What you need to do →
Though the records contain pictures, copy none of them; repeat exactly the lines from the one with "Open the Audit Trail value link" to the end.

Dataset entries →
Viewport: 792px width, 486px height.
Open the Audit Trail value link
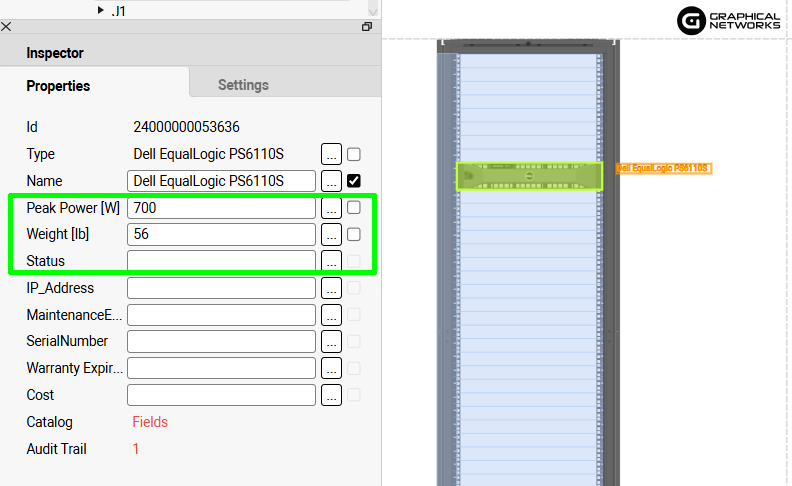pos(136,449)
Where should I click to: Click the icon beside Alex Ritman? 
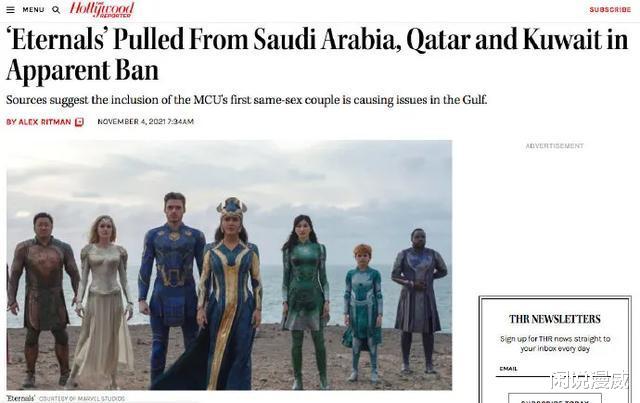tap(80, 122)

Solution to this task →
Open the Audit Trail value link
pos(136,449)
Where should I click to: Click the icon beside Alex Ritman? 
tap(80, 122)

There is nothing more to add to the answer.